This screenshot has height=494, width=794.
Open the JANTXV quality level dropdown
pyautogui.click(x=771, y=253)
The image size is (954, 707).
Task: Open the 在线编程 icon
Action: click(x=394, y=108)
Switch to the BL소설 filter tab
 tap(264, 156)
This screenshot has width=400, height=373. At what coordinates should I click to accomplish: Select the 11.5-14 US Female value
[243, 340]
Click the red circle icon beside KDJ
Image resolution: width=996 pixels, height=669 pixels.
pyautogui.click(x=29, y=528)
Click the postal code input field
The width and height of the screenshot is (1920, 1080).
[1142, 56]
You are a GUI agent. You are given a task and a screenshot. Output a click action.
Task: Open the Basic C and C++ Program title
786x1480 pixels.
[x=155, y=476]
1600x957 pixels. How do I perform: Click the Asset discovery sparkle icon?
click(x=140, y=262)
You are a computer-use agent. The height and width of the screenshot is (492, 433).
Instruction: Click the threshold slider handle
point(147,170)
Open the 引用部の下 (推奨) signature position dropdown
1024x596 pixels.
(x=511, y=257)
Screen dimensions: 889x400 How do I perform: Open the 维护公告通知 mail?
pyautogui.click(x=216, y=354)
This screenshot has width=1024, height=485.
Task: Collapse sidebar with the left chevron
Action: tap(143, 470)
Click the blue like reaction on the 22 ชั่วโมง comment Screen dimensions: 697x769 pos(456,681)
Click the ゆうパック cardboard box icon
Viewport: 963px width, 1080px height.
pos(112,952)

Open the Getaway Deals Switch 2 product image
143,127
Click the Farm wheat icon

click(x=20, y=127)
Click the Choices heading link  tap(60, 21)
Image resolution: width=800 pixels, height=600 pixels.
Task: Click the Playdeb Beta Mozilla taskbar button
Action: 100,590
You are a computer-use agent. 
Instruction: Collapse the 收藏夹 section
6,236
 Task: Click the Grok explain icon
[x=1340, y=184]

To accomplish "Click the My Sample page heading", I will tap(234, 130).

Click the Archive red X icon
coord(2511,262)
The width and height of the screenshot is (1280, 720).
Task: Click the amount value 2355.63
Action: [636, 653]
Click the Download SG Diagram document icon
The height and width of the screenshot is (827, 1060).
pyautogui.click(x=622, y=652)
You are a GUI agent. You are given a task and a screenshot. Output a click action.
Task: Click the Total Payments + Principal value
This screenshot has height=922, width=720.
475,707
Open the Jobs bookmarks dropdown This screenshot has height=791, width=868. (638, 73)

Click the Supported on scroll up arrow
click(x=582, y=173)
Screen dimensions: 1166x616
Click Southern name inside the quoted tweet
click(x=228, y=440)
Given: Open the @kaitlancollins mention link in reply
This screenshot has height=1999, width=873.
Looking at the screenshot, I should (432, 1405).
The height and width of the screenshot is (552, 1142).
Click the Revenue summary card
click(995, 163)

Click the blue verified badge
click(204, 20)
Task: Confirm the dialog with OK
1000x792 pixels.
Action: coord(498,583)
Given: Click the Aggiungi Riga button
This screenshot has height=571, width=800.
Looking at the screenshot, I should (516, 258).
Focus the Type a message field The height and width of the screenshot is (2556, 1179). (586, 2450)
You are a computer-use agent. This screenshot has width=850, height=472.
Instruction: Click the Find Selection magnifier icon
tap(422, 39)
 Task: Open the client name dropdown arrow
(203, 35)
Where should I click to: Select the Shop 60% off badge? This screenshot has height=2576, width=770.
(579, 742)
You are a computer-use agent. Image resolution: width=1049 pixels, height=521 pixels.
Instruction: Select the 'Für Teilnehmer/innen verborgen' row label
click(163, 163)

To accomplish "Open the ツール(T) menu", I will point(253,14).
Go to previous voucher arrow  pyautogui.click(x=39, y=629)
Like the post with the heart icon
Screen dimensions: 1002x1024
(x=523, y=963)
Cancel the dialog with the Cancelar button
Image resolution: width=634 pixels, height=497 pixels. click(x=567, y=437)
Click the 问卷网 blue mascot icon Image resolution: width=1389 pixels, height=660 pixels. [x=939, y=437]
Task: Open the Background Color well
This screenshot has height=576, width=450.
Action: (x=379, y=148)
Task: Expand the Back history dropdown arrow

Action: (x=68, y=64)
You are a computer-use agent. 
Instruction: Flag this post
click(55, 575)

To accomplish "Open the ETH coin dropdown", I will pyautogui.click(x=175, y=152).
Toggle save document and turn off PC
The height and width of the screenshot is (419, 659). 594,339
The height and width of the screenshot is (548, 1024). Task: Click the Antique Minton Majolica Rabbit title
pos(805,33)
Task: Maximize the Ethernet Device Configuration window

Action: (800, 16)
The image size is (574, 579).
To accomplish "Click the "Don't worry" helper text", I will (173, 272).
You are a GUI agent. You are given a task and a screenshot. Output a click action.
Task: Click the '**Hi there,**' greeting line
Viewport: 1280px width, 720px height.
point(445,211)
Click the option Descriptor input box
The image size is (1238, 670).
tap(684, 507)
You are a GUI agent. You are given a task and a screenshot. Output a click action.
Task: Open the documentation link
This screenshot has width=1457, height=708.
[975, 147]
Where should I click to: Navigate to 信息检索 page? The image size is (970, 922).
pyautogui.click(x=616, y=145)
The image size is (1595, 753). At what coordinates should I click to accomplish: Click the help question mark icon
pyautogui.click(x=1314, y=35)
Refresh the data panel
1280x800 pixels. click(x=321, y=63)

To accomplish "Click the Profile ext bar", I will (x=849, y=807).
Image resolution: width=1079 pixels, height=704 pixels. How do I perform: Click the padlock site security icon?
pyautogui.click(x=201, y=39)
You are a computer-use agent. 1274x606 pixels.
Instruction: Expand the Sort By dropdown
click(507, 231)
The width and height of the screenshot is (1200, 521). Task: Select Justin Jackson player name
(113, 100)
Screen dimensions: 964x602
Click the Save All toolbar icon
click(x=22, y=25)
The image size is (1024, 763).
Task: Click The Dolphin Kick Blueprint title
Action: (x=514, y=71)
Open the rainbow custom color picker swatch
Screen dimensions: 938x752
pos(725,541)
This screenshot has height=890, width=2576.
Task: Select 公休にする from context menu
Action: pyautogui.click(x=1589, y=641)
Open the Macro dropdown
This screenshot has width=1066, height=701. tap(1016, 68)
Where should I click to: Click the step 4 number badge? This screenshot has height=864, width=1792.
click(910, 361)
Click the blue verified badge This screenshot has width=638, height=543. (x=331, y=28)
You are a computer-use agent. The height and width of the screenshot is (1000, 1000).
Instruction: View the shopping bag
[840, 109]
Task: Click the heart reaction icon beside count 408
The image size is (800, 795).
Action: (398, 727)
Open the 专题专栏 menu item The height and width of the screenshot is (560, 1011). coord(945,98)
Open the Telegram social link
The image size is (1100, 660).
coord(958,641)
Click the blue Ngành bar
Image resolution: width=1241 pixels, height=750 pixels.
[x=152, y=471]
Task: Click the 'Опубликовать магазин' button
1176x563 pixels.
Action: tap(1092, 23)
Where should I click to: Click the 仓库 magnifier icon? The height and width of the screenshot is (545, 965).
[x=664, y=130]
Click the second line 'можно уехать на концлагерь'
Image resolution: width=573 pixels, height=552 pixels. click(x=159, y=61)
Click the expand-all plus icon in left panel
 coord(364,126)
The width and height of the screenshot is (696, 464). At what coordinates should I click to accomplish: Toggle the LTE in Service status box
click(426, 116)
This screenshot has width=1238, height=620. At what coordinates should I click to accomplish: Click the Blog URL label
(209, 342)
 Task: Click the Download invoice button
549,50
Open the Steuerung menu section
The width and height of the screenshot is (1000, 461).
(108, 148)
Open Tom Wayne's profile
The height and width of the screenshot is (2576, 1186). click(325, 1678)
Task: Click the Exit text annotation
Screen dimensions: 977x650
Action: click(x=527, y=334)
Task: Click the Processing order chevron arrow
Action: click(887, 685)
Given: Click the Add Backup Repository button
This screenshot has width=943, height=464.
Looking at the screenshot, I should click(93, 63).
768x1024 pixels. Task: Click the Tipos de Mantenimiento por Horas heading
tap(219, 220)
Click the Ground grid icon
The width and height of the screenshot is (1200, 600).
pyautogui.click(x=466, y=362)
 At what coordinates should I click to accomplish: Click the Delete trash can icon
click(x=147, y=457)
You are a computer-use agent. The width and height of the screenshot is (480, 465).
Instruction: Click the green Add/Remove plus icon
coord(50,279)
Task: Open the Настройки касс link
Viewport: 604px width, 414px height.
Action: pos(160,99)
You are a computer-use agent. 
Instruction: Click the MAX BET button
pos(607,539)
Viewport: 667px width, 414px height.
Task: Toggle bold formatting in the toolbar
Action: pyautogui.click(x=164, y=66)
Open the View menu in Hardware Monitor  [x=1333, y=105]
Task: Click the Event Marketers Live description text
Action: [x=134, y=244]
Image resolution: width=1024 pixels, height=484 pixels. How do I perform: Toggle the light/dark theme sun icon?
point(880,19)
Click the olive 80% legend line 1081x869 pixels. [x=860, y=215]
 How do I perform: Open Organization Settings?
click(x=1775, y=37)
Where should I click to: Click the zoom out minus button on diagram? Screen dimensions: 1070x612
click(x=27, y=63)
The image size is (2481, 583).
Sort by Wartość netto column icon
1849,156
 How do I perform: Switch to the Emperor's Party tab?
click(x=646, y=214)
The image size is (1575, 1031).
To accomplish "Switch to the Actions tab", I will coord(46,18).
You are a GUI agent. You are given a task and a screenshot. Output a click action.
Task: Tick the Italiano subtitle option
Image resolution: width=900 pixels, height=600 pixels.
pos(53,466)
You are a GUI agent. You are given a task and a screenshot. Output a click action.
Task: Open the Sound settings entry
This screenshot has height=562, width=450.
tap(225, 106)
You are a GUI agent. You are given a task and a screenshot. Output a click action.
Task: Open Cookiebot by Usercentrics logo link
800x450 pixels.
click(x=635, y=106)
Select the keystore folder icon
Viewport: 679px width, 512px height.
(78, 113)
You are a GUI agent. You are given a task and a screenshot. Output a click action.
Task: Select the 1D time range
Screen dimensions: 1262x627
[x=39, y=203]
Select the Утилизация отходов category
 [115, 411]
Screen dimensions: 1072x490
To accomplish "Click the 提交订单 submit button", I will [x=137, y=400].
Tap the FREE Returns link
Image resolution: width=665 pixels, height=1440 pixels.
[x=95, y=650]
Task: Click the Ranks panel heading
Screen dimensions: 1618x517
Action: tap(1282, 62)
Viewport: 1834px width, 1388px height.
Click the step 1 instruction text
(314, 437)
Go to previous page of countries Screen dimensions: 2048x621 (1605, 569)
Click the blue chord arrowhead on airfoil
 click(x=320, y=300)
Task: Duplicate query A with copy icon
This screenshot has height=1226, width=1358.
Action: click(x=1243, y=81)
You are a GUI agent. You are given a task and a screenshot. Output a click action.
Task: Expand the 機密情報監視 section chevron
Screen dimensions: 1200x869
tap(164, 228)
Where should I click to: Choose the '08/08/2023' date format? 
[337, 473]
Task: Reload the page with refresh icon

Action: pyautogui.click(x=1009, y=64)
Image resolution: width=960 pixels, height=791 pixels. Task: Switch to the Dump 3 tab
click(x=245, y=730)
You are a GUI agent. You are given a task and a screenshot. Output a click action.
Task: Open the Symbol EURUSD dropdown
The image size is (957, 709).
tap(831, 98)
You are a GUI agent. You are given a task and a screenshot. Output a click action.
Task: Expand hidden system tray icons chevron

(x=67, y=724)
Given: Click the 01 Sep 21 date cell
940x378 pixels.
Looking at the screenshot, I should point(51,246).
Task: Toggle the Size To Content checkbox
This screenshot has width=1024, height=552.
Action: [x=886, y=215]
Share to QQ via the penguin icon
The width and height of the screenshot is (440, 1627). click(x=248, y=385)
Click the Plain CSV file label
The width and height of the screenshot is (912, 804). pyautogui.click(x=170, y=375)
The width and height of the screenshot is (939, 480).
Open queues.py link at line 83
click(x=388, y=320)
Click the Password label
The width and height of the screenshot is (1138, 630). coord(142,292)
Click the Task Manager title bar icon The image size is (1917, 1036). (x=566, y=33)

What this task involves
Scan the listing for the string "computer", then copy every line where it appears.

Exercise result
You are a computer-use agent. The height and width of the screenshot is (492, 433).
You are a computer-use agent. 
You are a computer-use agent. This screenshot has width=850, height=472.
You are a computer-use agent. Image resolution: width=1049 pixels, height=521 pixels.
You are a computer-use agent. 
You are a computer-use agent. 1274x606 pixels.
You are a computer-use agent. The height and width of the screenshot is (1000, 1000).
You are a computer-use agent. The width and height of the screenshot is (480, 465).
You are a computer-use agent. 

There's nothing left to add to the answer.